Pick out each line in the records that contains the word "icon", and copy those lines. Case counts.

_ _ _ _ _

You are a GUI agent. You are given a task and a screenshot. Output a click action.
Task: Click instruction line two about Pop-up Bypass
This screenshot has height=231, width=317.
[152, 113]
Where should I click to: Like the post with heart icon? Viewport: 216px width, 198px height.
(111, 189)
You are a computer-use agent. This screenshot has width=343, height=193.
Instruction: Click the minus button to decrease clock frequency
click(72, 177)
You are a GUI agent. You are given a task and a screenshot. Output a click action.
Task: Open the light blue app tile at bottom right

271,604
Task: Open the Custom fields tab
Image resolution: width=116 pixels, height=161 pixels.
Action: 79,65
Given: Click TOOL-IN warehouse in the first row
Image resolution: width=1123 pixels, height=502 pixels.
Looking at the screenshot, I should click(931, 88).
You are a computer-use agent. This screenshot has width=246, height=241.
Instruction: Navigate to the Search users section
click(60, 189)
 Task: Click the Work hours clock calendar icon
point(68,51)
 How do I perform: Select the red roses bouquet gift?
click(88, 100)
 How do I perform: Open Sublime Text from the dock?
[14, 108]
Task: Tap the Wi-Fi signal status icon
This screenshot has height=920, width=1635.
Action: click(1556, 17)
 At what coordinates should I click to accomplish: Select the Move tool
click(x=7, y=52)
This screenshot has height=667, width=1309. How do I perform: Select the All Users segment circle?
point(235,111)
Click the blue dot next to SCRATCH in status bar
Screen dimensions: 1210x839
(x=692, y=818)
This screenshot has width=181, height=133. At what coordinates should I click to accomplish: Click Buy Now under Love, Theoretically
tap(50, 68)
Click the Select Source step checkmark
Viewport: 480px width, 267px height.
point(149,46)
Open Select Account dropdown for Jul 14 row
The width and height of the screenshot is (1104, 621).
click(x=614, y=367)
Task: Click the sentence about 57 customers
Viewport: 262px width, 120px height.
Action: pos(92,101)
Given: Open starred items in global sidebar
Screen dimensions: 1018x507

_ _ _ _ _

→ The output
Where should I click to: Like the post with heart icon? Viewport: 216px width, 198px height.
 Task: Click the Work hours clock calendar icon
Task: Tap the Wi-Fi signal status icon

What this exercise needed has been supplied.